## Activity
At the line containing "You are a computer-use agent. 848x644 pixels.", begin retyping, and continue word for word until the records below run out.

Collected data
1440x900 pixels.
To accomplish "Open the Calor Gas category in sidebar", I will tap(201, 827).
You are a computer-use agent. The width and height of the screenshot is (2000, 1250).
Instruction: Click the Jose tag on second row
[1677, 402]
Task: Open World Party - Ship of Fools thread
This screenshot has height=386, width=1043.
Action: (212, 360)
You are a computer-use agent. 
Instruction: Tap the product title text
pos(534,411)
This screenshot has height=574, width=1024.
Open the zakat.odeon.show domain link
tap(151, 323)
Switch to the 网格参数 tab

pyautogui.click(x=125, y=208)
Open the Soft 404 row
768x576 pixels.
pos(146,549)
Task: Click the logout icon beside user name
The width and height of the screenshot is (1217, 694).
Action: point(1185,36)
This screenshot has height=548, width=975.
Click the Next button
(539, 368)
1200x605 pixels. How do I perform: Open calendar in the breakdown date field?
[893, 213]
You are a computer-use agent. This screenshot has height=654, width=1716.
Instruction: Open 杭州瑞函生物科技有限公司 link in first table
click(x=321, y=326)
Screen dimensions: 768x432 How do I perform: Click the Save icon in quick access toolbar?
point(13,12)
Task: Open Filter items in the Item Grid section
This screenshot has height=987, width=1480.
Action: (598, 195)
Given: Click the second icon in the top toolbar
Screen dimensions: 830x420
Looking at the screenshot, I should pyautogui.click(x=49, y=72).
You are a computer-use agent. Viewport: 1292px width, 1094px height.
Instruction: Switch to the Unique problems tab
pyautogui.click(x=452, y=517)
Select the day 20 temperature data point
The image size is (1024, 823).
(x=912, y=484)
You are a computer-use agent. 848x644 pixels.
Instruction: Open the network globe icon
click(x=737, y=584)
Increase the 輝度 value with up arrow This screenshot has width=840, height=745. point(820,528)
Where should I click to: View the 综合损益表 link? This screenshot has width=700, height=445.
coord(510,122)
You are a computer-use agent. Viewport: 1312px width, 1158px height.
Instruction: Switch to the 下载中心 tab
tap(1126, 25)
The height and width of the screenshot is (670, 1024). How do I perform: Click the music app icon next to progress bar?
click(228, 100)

## Exercise solution
You are a computer-use agent. 848x644 pixels.
Instruction: Open the network globe icon
click(x=737, y=584)
Increase the 輝度 value with up arrow This screenshot has width=840, height=745. point(820,528)
Where should I click to: View the 综合损益表 link? This screenshot has width=700, height=445.
coord(510,122)
You are a computer-use agent. Viewport: 1312px width, 1158px height.
Instruction: Switch to the 下载中心 tab
tap(1126, 25)
The height and width of the screenshot is (670, 1024). How do I perform: Click the music app icon next to progress bar?
click(228, 100)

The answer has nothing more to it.